Title :
Fault Tolerance via Diversity for Off-the-Shelf Products: A Study with SQL Database Servers
Author :
Gashi, Ilir ; Popov, Peter ; Strigini, Lorenzo
Author_Institution :
City Univ., London
Abstract :
If an off-the-shelf software product exhibits poor dependability due to design faults, then software fault tolerance is often the only way available to users and system integrators to alleviate the problem. Thanks to low acquisition costs, even using multiple versions of software in a parallel architecture, which is a scheme formerly reserved for few and highly critical applications, may become viable for many applications. We have studied the potential dependability gains from these solutions for off-the-shelf database servers.
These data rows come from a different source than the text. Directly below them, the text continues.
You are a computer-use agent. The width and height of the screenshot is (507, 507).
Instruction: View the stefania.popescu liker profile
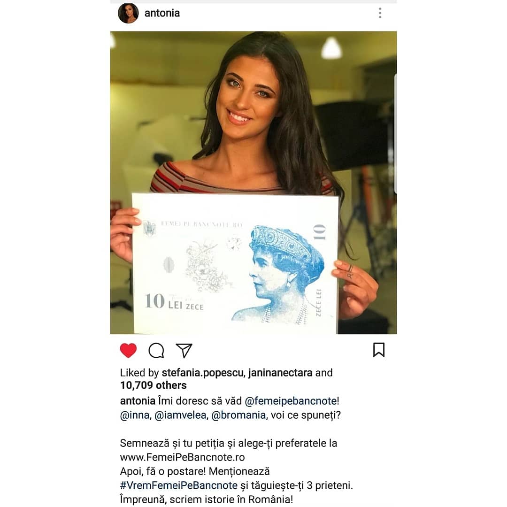pyautogui.click(x=202, y=373)
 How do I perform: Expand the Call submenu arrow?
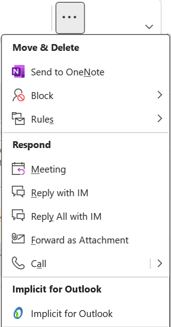pos(160,263)
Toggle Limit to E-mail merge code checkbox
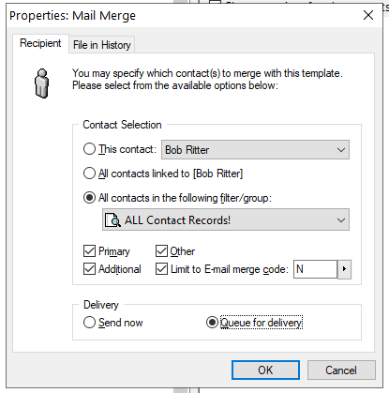Viewport: 389px width, 393px height. pos(161,269)
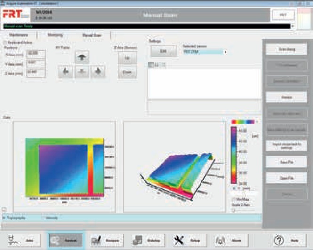Open the color palette dropdown above scale
This screenshot has height=250, width=313.
(257, 122)
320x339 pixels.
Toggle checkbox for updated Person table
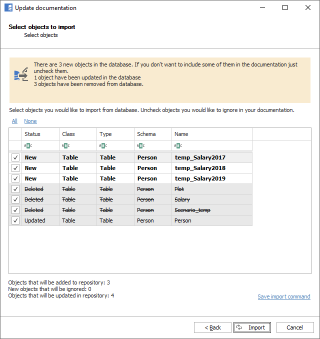(x=16, y=221)
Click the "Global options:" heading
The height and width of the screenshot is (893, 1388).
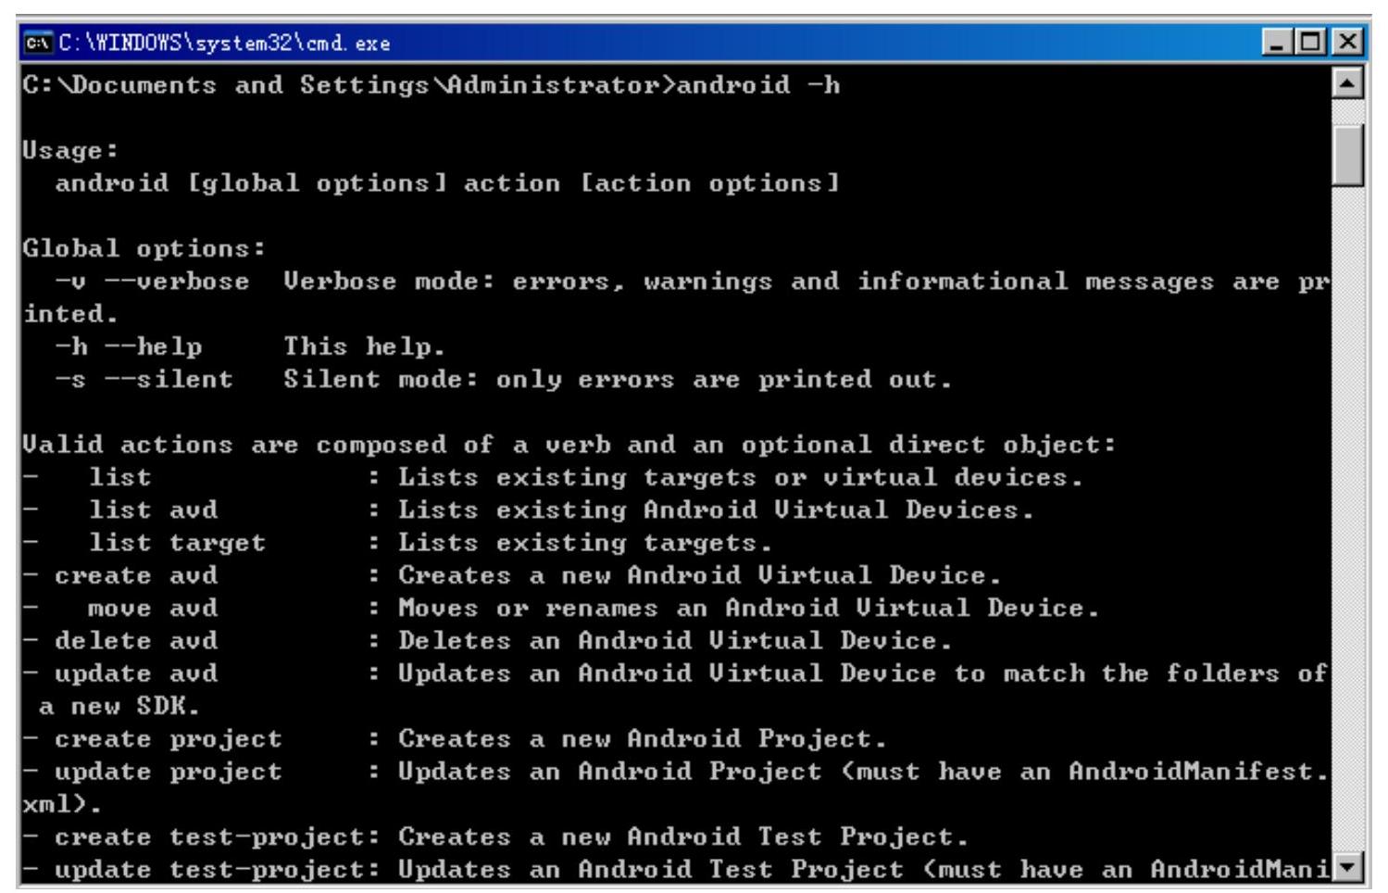[x=144, y=248]
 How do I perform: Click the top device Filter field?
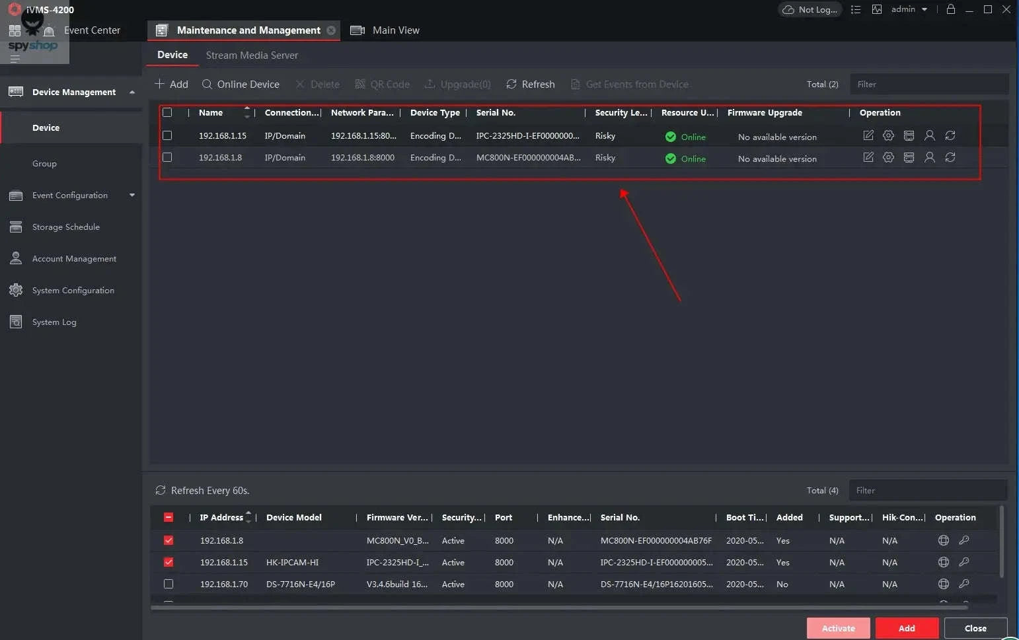coord(928,85)

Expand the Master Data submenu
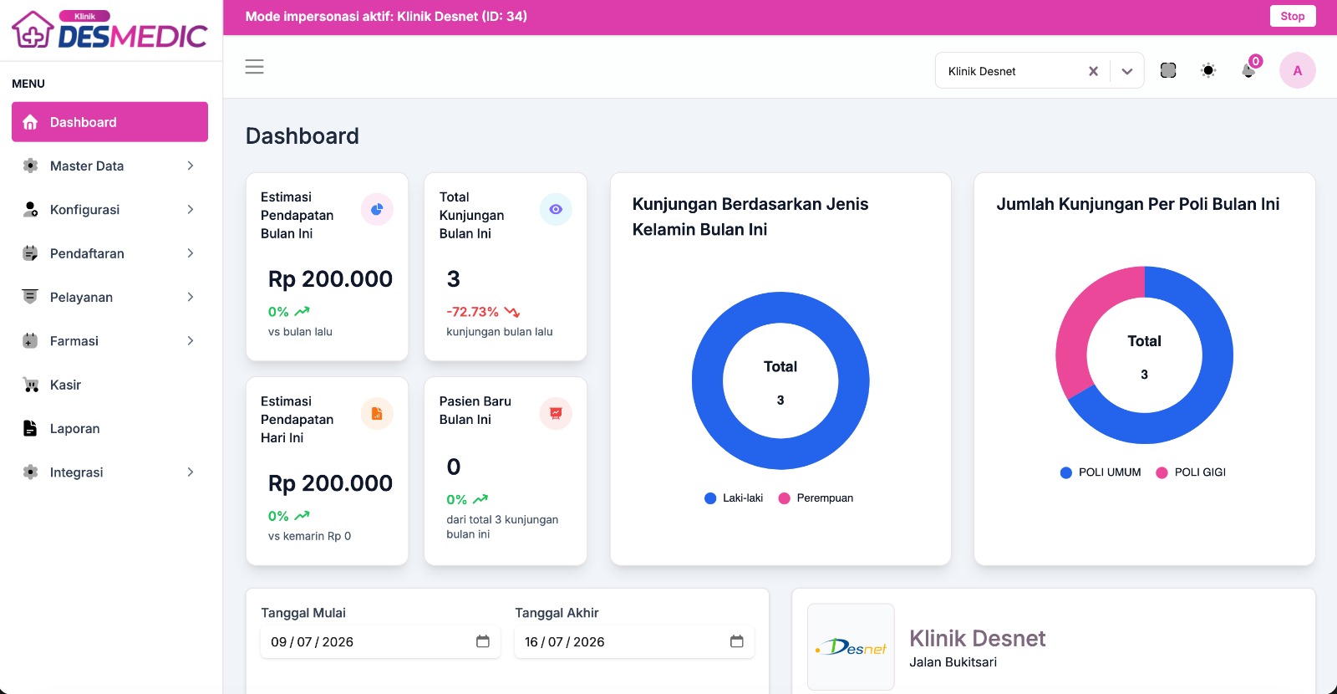[109, 166]
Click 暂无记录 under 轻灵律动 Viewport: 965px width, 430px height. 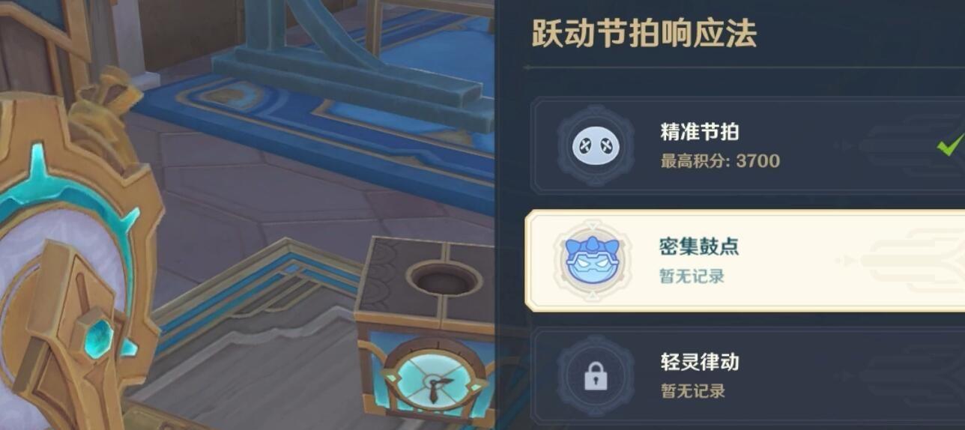(x=692, y=391)
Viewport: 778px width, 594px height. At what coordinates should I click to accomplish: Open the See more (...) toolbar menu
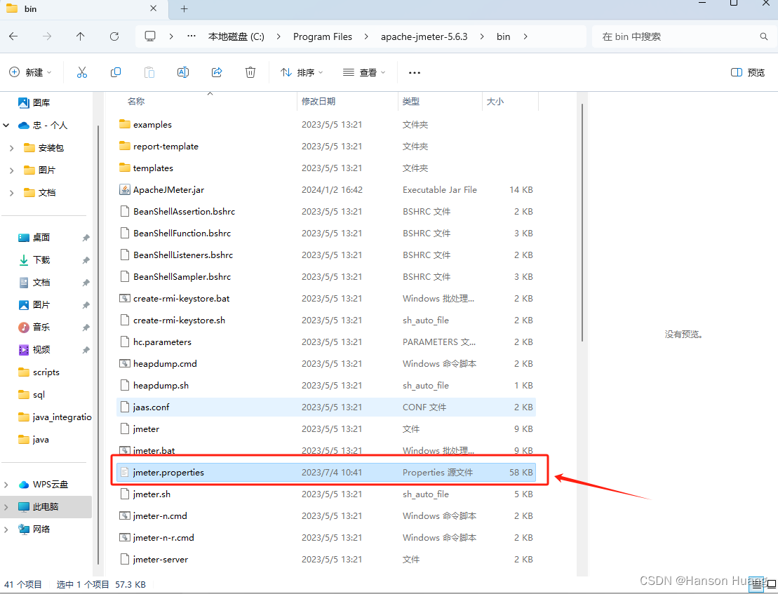point(414,72)
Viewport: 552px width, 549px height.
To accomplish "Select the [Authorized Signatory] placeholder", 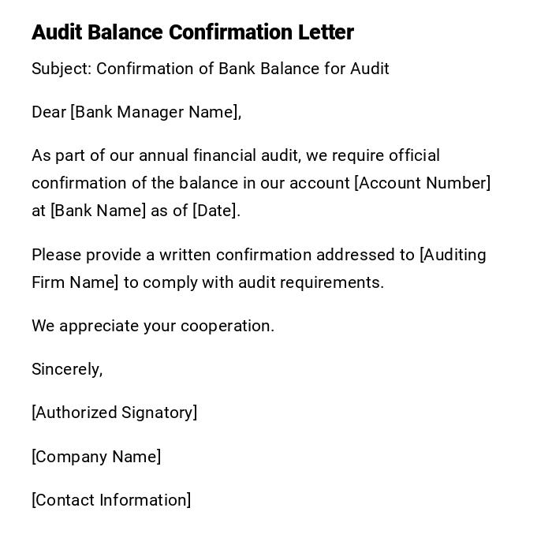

We based the study on the bug reports available for four off-the-shelf SQL servers plus later releases of two of them. We found that many of these faults cause systematic noncrash failures, which is a category ignored by most studies and standard implementations of fault tolerance for databases. Our observations suggest that diverse redundancy would be effective for tolerating design faults in this category of products. Only in very few cases would demands that triggered a bug in one server cause failures in another one, and there were no coincident failures in more than two of the servers. Use of different releases of the same product would also tolerate a significant fraction of the faults. We report our results and discuss their implications, the architectural options available for exploiting them, and the difficulties that they may present.
Keywords :
SQL; parallel processing; program debugging; relational databases; software architecture; software fault tolerance; SQL database server; off-the-shelf software product; parallel architecture; program debug; software architecture; software fault tolerance; COTS software; Error processing; Fault tolerance; Relational databases; Reliability; and serviceability; availability; database availability; design diversity; experimental results; fault records; non-crash failures;
Journal_Title :
Dependable and Secure Computing, IEEE Transactions on
DOI :
10.1109/TDSC.2007.70208